**Prompt a**
Decide whether each statement agrees with the cam forum thread, answering yes or no and quoting the words of the thread that settle it: (i) lasoya113's car is an 06 GTO m6 used as a daily driver; (ii) svede1212 says the form sent by Ed Curtis asks for mods, future mods and intended use; (iii) lasoya113 plans to make the call on Friday.

**Page text**

# Picking the right cam...



## lasoya113 (Mar 19, 2011)

Hey everyone I need you help with picking a comp cam for my 06 gto m6. Its a daily driver and ive only done exhaust and intake on it. I dont want to go to crazy with the cam. I was told to go with a 228 but I dont see that comp cam has one. Also, has anyone got the whole package cam, springs, pushrods, ect?


----------



## svede1212 (Nov 1, 2005)

FlowTechInduction has IMHO the best cam packages. You can get 50 opinions but they are going to be very narrow as they only have the experience of one or maybe a few cams. Ed Curtis at FTI is a guru and has years and years of experience custom grinding cams to suit the needs of any given user. His process is a little longer than just buying a cam off a website but anyways you contact him, he sends you a form where you state your mods, future mods and intended use. He will come back with a couple of options to meet those goals. His packages use only the best American made parts. You can save a few bucks getting one somewhere else but a broken spring down the road will cost you more. In the long run the more lengthy process will give you a great fit.


----------



## jpalamar (Jul 22, 2008)

My cam doesn't fit in my trans or suspension


----------



## lasoya113 (Mar 19, 2011)

Thanks for the advice. Ill be calling them up on monday to see what package they can put together for me.


----------



## lasoya113 (Mar 19, 2011)

jpalamar said:


> My cam doesn't fit in my trans or suspension


Good for you! You deserve a cookie!:lol:


----------



## IcemanGTO (Mar 2, 2011)

Before you pick any cam definitley do your research and 
talk to people that actually have a aftermarket cam in their car.


----------



## serotonin (Mar 15, 2010)

**Extracted data**
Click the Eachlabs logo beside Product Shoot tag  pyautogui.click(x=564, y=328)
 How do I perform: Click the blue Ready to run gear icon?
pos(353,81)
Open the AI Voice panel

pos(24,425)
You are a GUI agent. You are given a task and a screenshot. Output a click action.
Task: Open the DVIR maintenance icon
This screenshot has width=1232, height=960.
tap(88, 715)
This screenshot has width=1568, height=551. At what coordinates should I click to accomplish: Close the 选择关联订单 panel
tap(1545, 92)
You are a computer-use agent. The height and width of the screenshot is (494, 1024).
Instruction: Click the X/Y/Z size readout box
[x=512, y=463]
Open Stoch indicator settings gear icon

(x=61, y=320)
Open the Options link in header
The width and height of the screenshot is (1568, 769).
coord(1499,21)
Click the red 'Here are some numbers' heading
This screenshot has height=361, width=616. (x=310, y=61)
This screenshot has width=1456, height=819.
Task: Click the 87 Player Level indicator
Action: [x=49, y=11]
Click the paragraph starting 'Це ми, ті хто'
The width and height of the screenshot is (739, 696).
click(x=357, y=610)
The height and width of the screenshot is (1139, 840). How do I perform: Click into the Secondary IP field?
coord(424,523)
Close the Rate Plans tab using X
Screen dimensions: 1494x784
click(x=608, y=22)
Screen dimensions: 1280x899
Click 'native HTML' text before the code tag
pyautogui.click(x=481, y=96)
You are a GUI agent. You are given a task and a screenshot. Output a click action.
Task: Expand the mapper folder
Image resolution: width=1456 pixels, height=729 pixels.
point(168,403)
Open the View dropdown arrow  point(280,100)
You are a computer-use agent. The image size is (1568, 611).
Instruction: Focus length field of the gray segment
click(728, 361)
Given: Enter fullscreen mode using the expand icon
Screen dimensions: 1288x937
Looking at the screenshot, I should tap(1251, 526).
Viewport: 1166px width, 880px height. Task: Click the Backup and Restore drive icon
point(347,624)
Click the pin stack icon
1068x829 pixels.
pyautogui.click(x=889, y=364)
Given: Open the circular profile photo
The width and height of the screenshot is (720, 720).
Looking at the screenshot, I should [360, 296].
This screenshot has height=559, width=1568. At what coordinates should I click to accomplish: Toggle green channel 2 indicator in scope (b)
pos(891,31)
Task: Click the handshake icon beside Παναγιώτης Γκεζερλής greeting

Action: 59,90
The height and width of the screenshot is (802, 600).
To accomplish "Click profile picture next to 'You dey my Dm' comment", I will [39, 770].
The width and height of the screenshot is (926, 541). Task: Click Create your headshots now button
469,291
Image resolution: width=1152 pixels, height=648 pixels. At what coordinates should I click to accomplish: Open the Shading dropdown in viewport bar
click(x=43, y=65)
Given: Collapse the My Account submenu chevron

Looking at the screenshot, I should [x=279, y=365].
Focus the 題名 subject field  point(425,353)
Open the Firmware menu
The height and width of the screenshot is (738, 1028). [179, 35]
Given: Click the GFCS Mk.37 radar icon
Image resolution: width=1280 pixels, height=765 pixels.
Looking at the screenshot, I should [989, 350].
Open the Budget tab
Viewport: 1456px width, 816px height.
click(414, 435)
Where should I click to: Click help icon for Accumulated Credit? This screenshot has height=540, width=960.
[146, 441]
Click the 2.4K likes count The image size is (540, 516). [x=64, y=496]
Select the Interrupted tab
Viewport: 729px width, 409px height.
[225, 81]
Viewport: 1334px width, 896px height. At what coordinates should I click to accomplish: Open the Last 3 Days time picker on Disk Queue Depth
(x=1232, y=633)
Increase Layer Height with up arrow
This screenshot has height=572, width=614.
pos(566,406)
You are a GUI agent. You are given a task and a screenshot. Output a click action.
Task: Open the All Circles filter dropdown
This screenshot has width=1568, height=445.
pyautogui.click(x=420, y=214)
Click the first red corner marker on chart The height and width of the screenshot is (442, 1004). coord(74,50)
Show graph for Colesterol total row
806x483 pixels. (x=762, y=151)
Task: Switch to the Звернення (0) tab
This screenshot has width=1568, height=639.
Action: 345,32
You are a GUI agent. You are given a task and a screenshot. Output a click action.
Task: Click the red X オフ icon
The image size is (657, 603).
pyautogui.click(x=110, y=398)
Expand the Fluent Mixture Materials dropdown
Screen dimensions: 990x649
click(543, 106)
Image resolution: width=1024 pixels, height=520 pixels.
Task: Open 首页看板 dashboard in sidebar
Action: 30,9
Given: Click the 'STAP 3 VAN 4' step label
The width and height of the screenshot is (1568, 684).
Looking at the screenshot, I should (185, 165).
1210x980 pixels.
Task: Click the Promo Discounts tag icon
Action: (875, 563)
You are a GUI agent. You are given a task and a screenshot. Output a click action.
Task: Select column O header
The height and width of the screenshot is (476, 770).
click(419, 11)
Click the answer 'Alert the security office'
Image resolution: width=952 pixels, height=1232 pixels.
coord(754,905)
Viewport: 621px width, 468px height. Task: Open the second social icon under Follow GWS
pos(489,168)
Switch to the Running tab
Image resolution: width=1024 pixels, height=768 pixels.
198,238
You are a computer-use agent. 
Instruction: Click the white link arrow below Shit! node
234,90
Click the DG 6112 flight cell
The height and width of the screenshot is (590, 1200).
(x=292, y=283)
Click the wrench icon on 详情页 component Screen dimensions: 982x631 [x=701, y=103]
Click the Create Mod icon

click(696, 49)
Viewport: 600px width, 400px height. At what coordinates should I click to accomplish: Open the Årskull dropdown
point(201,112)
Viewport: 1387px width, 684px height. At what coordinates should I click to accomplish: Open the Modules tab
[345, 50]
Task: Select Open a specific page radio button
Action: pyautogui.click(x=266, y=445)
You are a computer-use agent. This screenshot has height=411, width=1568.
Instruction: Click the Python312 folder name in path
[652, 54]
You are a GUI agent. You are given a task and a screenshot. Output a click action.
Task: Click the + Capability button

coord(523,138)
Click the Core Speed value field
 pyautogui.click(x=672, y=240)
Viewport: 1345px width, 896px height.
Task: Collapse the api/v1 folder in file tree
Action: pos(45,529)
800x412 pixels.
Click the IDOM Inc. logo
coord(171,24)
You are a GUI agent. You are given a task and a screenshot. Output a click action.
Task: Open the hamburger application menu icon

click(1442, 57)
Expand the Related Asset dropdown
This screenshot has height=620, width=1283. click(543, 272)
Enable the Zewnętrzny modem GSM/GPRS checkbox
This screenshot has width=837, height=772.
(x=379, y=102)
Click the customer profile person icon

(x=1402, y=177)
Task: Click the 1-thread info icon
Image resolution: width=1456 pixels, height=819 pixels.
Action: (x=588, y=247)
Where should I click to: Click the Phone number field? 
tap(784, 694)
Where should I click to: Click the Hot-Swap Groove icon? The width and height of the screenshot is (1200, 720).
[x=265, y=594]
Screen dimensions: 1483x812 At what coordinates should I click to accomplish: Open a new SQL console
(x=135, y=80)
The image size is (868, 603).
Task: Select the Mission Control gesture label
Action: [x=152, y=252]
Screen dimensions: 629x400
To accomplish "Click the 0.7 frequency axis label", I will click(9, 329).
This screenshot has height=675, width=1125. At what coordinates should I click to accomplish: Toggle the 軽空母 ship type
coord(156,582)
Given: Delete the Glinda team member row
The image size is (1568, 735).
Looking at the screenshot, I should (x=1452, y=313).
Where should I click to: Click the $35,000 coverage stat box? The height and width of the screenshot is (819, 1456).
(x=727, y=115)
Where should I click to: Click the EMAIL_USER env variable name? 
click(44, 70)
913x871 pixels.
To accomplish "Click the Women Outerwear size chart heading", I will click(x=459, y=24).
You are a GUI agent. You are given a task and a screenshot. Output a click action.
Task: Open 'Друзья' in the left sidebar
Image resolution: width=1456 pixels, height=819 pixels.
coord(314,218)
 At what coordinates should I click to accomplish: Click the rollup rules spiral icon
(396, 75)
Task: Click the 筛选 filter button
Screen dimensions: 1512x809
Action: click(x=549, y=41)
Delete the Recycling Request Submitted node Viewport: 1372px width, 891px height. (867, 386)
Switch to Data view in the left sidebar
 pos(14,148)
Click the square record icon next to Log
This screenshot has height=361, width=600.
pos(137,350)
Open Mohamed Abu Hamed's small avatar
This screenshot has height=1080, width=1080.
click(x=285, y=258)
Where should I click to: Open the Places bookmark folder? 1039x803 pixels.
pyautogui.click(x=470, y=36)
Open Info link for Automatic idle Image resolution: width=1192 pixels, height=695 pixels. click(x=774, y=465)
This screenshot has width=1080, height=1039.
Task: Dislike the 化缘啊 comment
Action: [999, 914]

**Prompt b**
In the rows, reproduce word for word the lines from the line with "Screen dimensions: 629x400" up to and including the line with "coord(156,582)".

**Full solution a**
(i) Yes: "my 06 gto m6. Its a daily driver"
(ii) Yes: "he sends you a form where you state your mods, future mods and intended use"
(iii) No: "Ill be calling them up on monday"

**Full solution b**
Screen dimensions: 629x400
To accomplish "Click the 0.7 frequency axis label", I will click(9, 329).
This screenshot has height=675, width=1125. At what coordinates should I click to accomplish: Toggle the 軽空母 ship type
coord(156,582)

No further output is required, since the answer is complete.